═══ EXTRACTED RECORDS

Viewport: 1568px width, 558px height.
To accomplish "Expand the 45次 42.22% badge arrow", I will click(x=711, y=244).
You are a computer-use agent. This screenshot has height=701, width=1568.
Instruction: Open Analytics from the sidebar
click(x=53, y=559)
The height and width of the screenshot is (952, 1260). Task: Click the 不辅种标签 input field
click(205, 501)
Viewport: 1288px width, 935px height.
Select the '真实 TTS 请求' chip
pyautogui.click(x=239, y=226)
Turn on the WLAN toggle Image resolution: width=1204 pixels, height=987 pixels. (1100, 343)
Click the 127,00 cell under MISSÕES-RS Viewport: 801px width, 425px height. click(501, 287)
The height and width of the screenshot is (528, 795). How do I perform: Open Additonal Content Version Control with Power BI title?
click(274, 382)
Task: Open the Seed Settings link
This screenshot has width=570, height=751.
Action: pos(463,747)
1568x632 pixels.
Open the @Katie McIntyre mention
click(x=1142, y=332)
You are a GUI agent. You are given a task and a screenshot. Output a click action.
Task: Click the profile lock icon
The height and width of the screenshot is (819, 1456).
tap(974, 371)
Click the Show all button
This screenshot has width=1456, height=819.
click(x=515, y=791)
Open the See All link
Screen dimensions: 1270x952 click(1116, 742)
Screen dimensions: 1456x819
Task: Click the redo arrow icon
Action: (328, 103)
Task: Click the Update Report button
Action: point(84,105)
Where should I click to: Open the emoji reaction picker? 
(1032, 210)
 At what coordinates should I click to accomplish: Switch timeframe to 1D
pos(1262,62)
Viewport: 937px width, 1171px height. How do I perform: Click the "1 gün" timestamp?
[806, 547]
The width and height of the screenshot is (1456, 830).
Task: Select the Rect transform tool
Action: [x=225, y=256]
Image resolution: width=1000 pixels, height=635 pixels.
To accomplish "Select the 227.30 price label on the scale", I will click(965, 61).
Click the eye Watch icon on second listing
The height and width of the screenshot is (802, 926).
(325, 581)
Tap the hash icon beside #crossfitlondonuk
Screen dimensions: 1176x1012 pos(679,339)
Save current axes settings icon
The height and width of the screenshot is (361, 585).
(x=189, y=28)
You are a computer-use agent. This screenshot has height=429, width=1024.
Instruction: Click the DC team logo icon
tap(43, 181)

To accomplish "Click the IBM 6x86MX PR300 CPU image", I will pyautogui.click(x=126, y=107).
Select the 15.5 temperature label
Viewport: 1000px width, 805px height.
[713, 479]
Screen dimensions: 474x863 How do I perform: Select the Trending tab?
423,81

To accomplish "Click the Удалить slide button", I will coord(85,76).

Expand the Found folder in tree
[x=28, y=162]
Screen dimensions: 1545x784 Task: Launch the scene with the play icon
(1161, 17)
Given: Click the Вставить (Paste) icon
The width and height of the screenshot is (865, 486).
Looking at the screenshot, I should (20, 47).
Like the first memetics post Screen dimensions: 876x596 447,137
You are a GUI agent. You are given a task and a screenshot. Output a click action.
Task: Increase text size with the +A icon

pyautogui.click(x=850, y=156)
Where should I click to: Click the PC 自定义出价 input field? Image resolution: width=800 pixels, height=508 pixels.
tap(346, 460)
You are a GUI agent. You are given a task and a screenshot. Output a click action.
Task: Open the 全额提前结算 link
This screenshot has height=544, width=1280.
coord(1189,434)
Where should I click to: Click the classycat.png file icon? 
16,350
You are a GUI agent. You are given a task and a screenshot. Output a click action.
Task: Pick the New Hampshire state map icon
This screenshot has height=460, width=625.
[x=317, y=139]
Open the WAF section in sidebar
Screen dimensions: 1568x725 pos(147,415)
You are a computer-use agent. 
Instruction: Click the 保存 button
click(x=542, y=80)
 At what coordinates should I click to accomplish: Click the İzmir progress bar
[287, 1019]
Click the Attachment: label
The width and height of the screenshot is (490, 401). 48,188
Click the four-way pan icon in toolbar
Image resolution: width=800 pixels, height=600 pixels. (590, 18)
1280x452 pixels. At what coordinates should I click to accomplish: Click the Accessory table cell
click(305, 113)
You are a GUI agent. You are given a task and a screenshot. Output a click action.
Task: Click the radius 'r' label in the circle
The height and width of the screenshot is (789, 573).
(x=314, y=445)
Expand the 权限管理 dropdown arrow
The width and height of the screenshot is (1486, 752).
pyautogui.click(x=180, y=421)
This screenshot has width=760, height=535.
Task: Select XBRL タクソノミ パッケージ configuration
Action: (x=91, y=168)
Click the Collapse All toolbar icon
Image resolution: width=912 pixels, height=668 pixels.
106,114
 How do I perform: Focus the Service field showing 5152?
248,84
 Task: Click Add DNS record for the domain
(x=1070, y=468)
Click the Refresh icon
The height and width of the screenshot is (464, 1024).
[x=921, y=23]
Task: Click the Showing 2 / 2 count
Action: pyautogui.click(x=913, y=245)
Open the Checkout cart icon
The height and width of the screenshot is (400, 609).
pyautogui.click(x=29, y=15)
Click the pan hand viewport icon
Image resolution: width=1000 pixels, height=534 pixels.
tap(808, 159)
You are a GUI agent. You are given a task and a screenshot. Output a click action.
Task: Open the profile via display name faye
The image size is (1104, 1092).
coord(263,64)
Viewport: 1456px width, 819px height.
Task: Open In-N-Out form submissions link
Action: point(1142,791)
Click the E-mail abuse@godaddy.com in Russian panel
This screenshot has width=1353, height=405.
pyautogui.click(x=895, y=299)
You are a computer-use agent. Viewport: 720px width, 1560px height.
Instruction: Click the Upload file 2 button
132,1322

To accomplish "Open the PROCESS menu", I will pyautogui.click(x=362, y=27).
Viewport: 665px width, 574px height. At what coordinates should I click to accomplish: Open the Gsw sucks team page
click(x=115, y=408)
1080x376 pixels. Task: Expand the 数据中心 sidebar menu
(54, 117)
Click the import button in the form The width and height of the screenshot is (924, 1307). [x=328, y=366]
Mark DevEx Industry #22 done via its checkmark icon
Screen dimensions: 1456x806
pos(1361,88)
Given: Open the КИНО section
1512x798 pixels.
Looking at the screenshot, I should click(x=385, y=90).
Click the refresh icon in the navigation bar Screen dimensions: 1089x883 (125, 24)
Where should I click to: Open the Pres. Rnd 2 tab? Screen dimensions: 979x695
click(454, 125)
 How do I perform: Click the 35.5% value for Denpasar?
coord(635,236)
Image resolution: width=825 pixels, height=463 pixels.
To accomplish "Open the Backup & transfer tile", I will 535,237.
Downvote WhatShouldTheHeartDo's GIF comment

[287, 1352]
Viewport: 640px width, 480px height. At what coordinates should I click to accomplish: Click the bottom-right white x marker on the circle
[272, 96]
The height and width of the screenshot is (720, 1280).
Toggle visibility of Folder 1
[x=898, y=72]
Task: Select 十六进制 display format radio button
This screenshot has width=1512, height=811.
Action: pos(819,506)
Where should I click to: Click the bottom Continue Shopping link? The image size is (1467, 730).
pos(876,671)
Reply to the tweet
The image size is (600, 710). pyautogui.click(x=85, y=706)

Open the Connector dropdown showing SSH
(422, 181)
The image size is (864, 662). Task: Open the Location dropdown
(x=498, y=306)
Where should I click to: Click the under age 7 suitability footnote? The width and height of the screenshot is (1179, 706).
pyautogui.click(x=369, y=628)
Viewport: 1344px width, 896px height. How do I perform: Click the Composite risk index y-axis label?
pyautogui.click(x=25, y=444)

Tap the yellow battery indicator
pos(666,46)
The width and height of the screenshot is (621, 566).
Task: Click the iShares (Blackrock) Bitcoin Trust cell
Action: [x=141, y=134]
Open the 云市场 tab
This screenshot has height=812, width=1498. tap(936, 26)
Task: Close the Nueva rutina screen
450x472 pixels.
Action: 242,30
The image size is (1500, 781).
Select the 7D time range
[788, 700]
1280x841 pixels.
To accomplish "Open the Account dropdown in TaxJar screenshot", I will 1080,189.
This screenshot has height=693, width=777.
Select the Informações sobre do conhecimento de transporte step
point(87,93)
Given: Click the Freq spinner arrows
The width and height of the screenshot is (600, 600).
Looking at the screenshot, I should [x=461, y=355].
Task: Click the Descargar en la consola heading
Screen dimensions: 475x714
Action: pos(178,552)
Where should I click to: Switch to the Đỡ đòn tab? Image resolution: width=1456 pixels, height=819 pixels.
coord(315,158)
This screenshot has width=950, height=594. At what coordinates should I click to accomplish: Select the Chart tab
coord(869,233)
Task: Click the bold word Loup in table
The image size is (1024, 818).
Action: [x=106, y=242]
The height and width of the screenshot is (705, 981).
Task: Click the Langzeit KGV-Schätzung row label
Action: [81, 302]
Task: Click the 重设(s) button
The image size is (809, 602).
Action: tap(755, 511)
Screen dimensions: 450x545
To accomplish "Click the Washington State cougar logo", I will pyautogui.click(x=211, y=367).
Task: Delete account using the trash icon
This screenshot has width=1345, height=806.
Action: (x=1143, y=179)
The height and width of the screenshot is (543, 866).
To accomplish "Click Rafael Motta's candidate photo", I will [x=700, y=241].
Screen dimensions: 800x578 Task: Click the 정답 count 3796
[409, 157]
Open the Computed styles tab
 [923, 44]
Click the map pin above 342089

══════

Starting at the line that contains "Tap the hash icon beside #crossfitlondonuk" and ending at the line that contains "Like the first", replace "folder" with "directory". Give only those lines, with nothing else changed.

RESPONSE TO THE EXERCISE:
Tap the hash icon beside #crossfitlondonuk
Screen dimensions: 1176x1012 pos(679,339)
Save current axes settings icon
The height and width of the screenshot is (361, 585).
(x=189, y=28)
You are a computer-use agent. This screenshot has height=429, width=1024.
Instruction: Click the DC team logo icon
tap(43, 181)

To accomplish "Click the IBM 6x86MX PR300 CPU image", I will pyautogui.click(x=126, y=107).
Select the 15.5 temperature label
Viewport: 1000px width, 805px height.
[713, 479]
Screen dimensions: 474x863 How do I perform: Select the Trending tab?
423,81

To accomplish "Click the Удалить slide button", I will coord(85,76).

Expand the Found directory in tree
[x=28, y=162]
Screen dimensions: 1545x784 Task: Launch the scene with the play icon
(1161, 17)
Given: Click the Вставить (Paste) icon
The width and height of the screenshot is (865, 486).
Looking at the screenshot, I should (20, 47).
Like the first memetics post Screen dimensions: 876x596 447,137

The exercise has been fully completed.